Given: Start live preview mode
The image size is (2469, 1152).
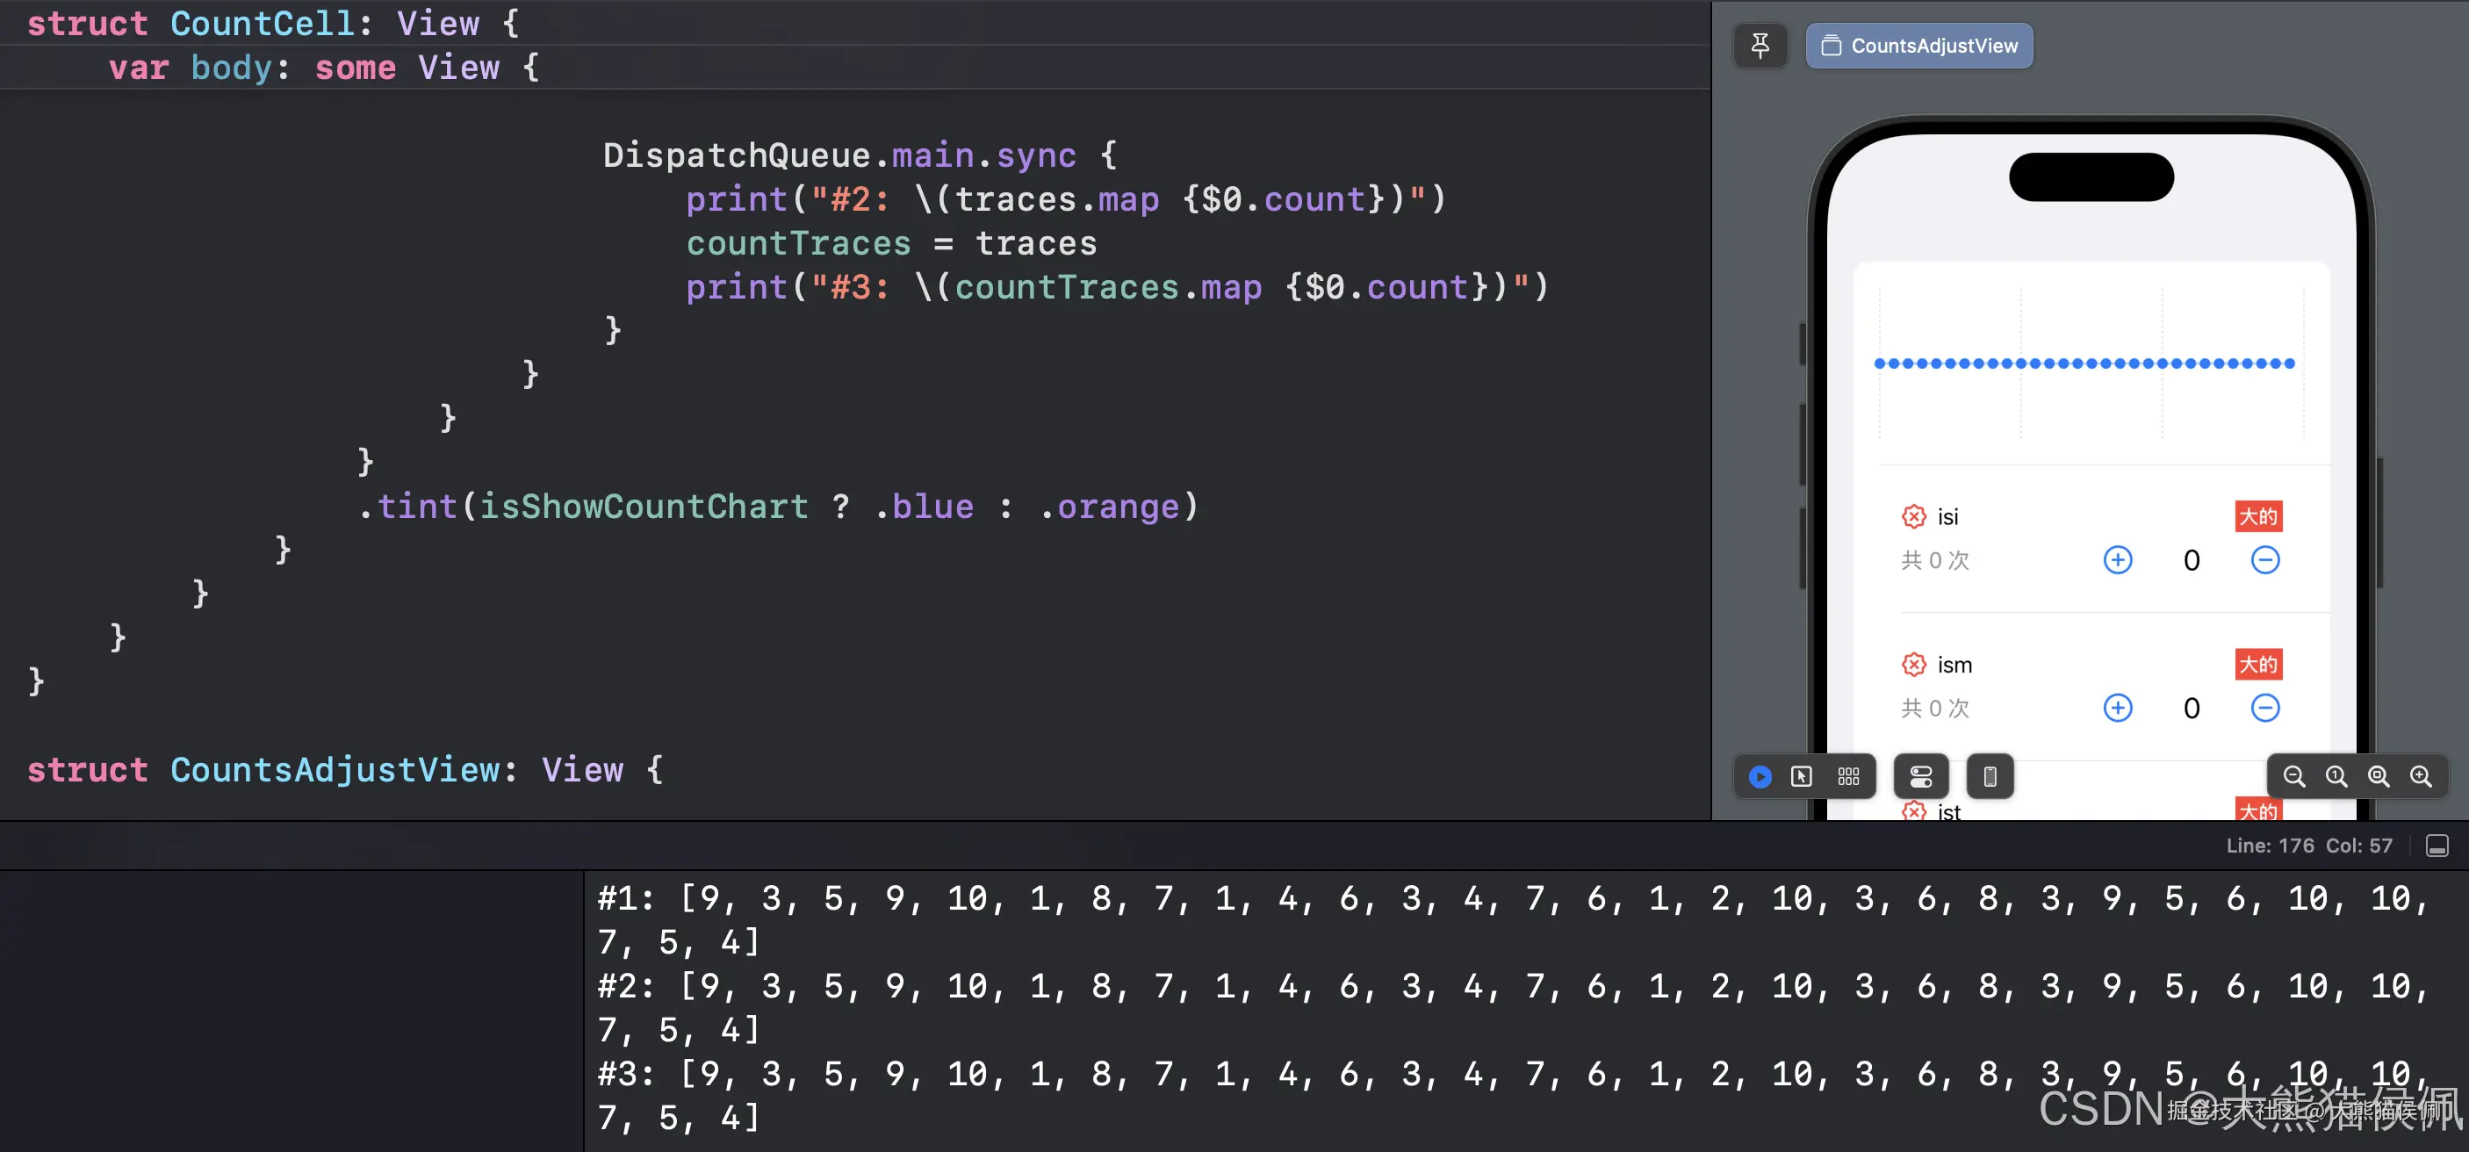Looking at the screenshot, I should [x=1760, y=776].
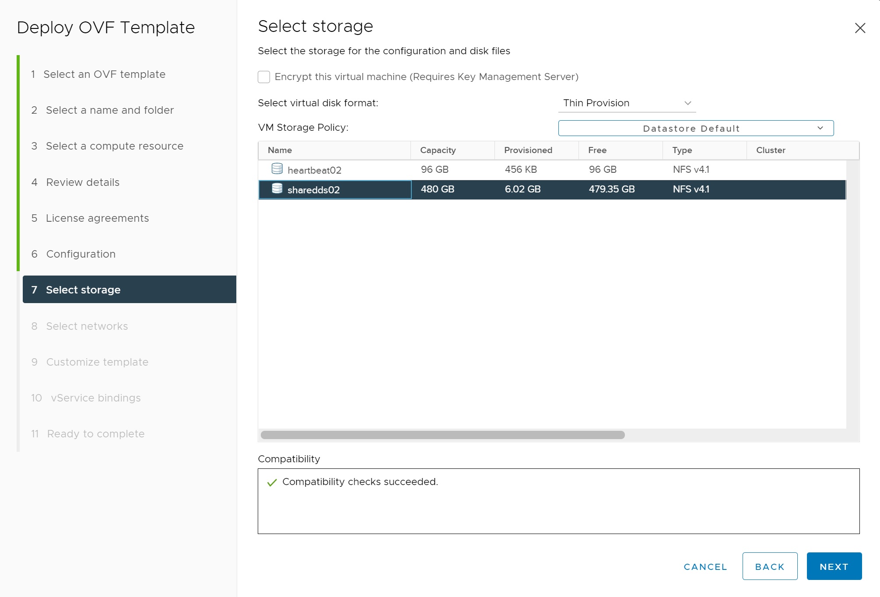Go back to Select a compute resource step
880x597 pixels.
[114, 146]
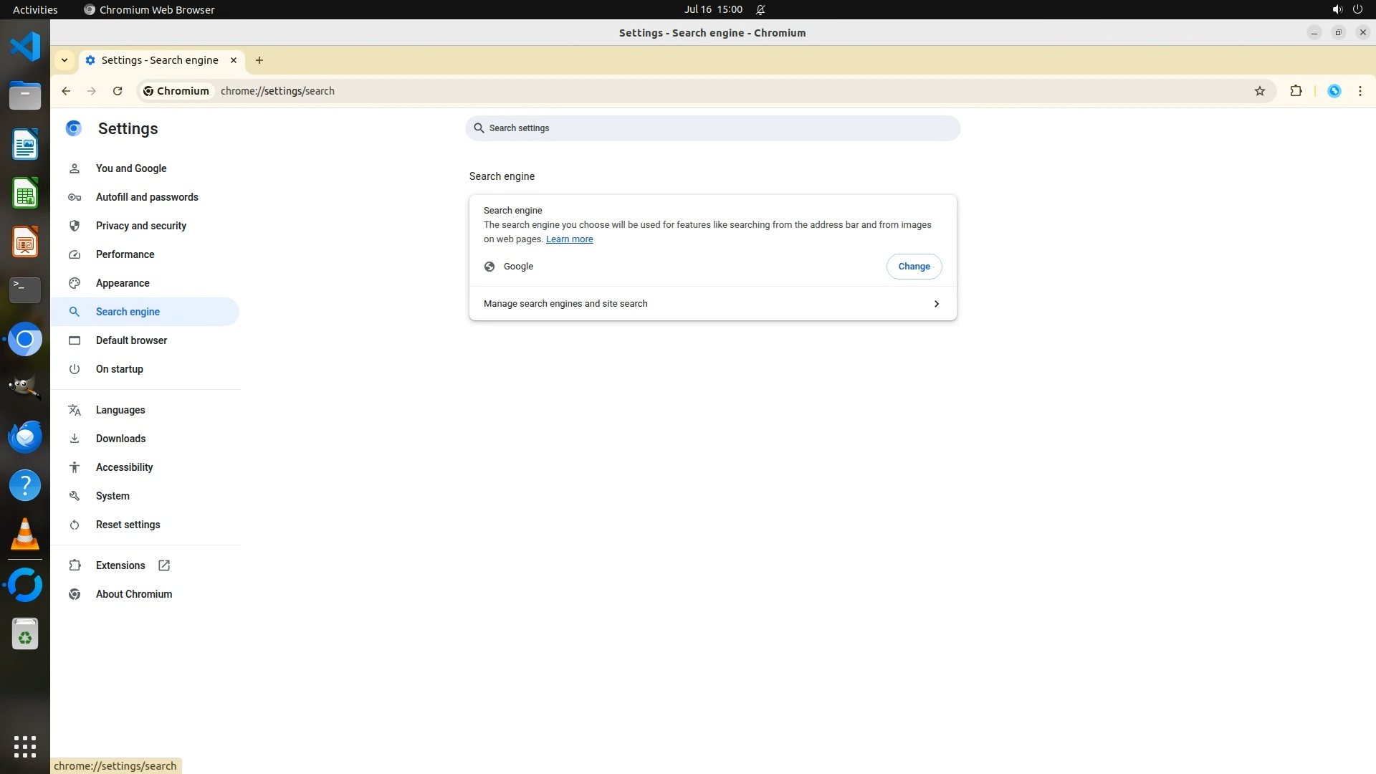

-------------------------

# To do
Repeat the listing above verbatim, but exclude the pictures it contains.

# Result
Given: Start live preview mode
The image size is (2469, 1152).
Looking at the screenshot, I should [x=1760, y=776].
Go back to Select a compute resource step
880x597 pixels.
[114, 146]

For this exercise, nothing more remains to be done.